Al di là delle caratteristiche che abbiamo osservato, è un altro l’aspetto problematico di Comandante, probabilmente quello decisivo. Il film di De Angelis non dice assolutamente nulla del contesto della guerra dell’Asse. La regia non mostra mai ritratti di Mussolini o altri emblemi fascisti, né lo stesso Todaro viene mai apertamente qualificato come fascista (nemmeno nei cartelli finali!). Al contrario, nel suo primo discorso all’equipaggio, il comandante tiene a rimarcare come il Duce non sarà con loro una volta lasciato il porto – anche questa, a voler ben vedere, è l’ennesima somiglianza con il cinema di regime, nel quale Mussolini era una figura pressoché assente: al massimo appariva come ritratto su un muro.
Anche i personaggi di origine belga sottolineano questa indeterminatezza, sostenendo che inglesi e fascisti si equivalgono: la matrice ideologica scompare di fronte agli uomini. I personaggi, del resto, non si interrogano mai sulla dimensione valoriale della loro partecipazione alla guerra, come ha riscontrato in una recensione lo storico Fabio De Ninno: ogni loro esitazione si risolve in un’azione dettata dalla cieca obbedienza agli ordini e ai gesti del comandante. Seguendo la stessa logica, il film rinuncia a dare un volto, o anche solo una qualche corporeità, agli Alleati, limitandosi a mostrarli fugacemente nel corso di un attacco aereo o nei momenti di sospensione del conflitto: una “metafisica del nemico” coerente con la propensione alla trascendenza che caratterizza il film.

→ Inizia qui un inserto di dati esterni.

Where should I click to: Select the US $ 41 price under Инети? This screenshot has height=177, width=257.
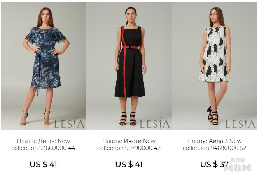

Insomma, a dispetto delle intenzioni dei suoi artefici, le scelte di regia e di sceneggiatura rendono Comandante diabolicamente affascinante quanto ideologicamente pericoloso. “Meglio porco che fascista”, dichiarava orgogliosamente il protagonista di Porco rosso (1992) del grande Hayao Miyazaki. De Angelis e Favino sembrano voler dire il contrario: è meglio essere un “fascista buono” che una cattiva persona. L’afflato umanitario del film, rivendicato a più riprese e caratterizzato da una generica quanto stereotipata nozione di “italianità”, dimostra però come un approccio ostentatamente a-ideologico possa comunque portare con sé il germe di una rappresentazione populista e conservatrice.